Deuxièmement, les mots bidons traduisent une paresse intellectuelle. Conclure d’une entreprise qui a du mal à innover qu’elle devrait être plus agile, c’est supposer que l’agilité est la réponse à tout, sans avoir pris la peine de définir ce qu’on entend par agilité.

Troisièmement, ces mots bidons nous enferment dans des débats stériles. Je me souviens ainsi d’avoir animé un séminaire où à un moment, trois grands chefs ont commencé à discuter sur leur stratégie de “plateforme”. Le ton est monté assez rapidement. J’étais un peu désemparé – difficile de les faire taire, c’étaient des grands chefs – mais j’ai été sauvé par l’une des trois qui, soudainement, a demandé aux autres comment ils définissaient “plateforme”. Il s’est avéré, mais est-ce une surprise finalement, qu’ils avaient chacun leur propre définition.
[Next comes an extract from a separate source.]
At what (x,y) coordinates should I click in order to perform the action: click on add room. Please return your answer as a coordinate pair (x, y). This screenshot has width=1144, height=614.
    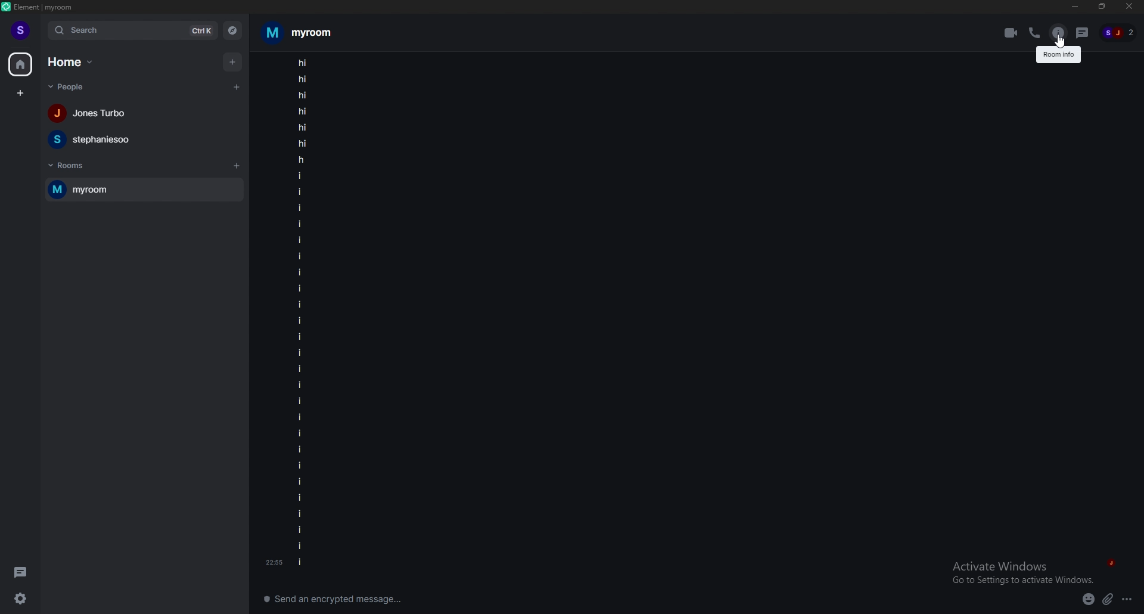
    Looking at the image, I should click on (237, 166).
Ils s’engueulaient alors qu’ils ne parlaient pas de la même chose. Une bonne science commence par une bonne définition dit-on souvent, et cela vaut aussi pour le management s’il veut justifier sa prétention à être une science (au sens de corpus cohérent de connaissances).

Quatrièmement, les mots bidons permettent de tout justifier, et surtout l’incompétence. Ainsi j’ai souvent constaté qu’on ne dit plus désormais “Ce projet est bordélique”, mais “on est en mode agile”. On ne dit plus “Vous n’aurez pas de budget” mais “Vous travaillerez en mode Lean” (…). On ne dit plus “Débrouillez-vous tous seuls!” mais “Travaillez en mode startup!”. On ne dit plus “Ce CEO ne sait pas gérer sa boutique”, mais “Il est visionnaire”.(…)

Et donc dans mes séminaires, nous travaillons sur les ruptures et la transformation organisationnelle en étudiant des cas réels, et nous le faisons avec une consigne très claire que je donne aux participants: vous devez me parler uniquement avec des mots que ma maman pourrait comprendre (ce n’est pas que ma maman est bête, c’est qu’elle a fait biologie, pas management) Ce n’est pas facile. Il faut reprendre les participants plusieurs fois. Mais assez rapidement ils prennent le pli… et apprécient je crois. Nous pouvons enfin penser clairement sur des sujets compliqués.
Et si vous faisiez pareil au quotidien? Et si vous cessiez d’employer tout ce verbiage qui obscurcit votre pensée? C’est important car comme le remarque l’économiste Deirdre McCloskey, le langage est l’essence-même du commerce, et donc du management: on parle pour comprendre, instruire, négocier, convaincre, vendre, acheter, ou concevoir, et même pour fabriquer. La majeure partie du travail d’un manager consiste à parler.
“Mal nommer les choses, c’est ajouter au malheur du monde”, disait Brice Parain (repris par Camus); eh bien, le management a beaucoup ajouté au malheur au monde et il est temps qu’il se calme un peu.